公園からニッポンを変えよう! パルパーク・プロジェクト第33回 特報
子どもたちに、焚き火体験でたくましく生きる力を! パルパーク第1号山田緑地(北九州市)で、焚き火イベントをサポートするパルの養成講座が開かれた。
1日目:生徒として焚き火を学ぶ
「焚き火の基本は、燃えるものをくっつけて、なおかつ空気の通り道を作ることです」
長谷部さんの声が山田緑地の焚き火場に広がる。その講習を聴いているのは子どもたちではない。小春日和のこの日、集まったのは、焚き火のやり方や楽しさを子どもたちに伝える“森の焚き人”に志願した20代から70代までの老若男女16人だった。
「子どもたちのための焚き火イベントを定期的に開くためには、サポートスタッフが必要となります。そこで、“森の焚き人”になってくれる大人を募集したんです」(北九州市公園緑地部・梅野岳さん)
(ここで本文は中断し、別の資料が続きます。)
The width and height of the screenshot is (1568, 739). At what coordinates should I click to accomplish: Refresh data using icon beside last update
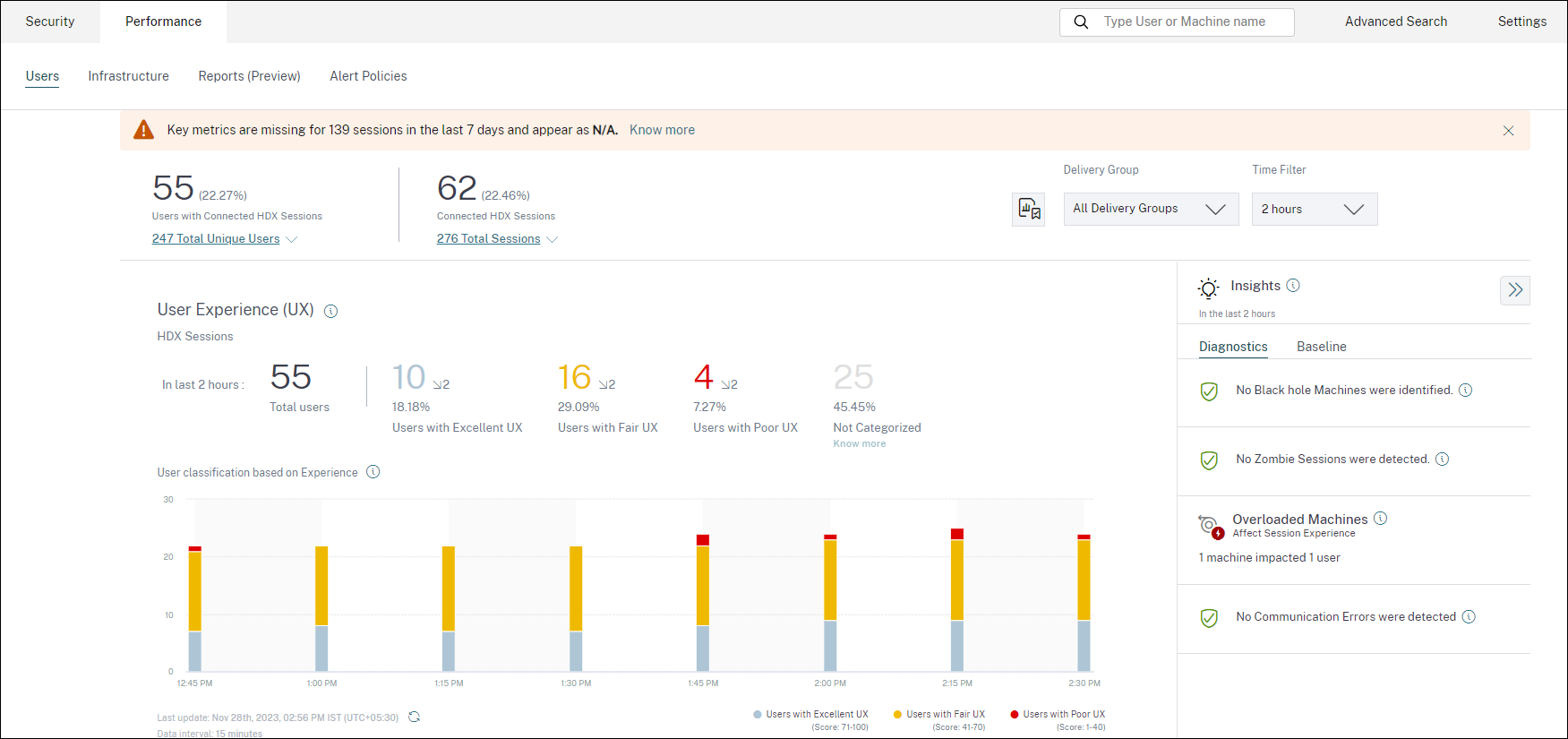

要はパルパークを持続的に運営するために、地域の人びとをパル(仲間)に呼び込もうというわけだ。麻ひもをほぐしたり木をナイフで削っての焚き付け作り、ファイアースターターを使って焚き付けへの点火、細い枝から始めて徐々に太い枝をくべて火を育てる手順…。
16人は何度も繰り返し、焚き火の基本を身に付けていく。気付くと、いつの間にか日が暮れかかっていた。「皆さん、子どもの顔に戻ってますね~」と長谷部さんが嬉しそうな顔で1日目を締めた。
「明日は今日感じた楽しさを子どもたちに伝えてください」
2日目:先生になって焚き火を伝える
迎えた2日目は、朝から小雨がパラついていた。「この雨の中、火をおこせるだろうか」と不安そうな16人に、長谷部さんがハッパをかける。
「絶好の天気じゃないですか! 基本を守れば悪条件でも火が点くというのを子どもたちに見せてください」
16人は前日学んだことをひとつひとつ丁寧に子どもたちに教えていった。焚き付け作り、ファイアースターターの使い方…。そしていよいよ点火。まずは、16人が手本を示さなければならない。
パチパチッ…マグネシウムの火花が飛び、焚き付けの麻の繊維からボッと炎が上がった。
「わあ! 先生、一発ですごい!」
子どもたちから歓声が上がったこの瞬間、16人は“森の焚き人”となった。サスティナブルなパルパークへ。新たなパルを迎え、山田緑地パルパーク第二章の狼煙が上がった。
「焚き火最高ッ!」。この冬、山田緑地では“森の焚き人”とともに焚き火イベントを定期的に開催する予定だ。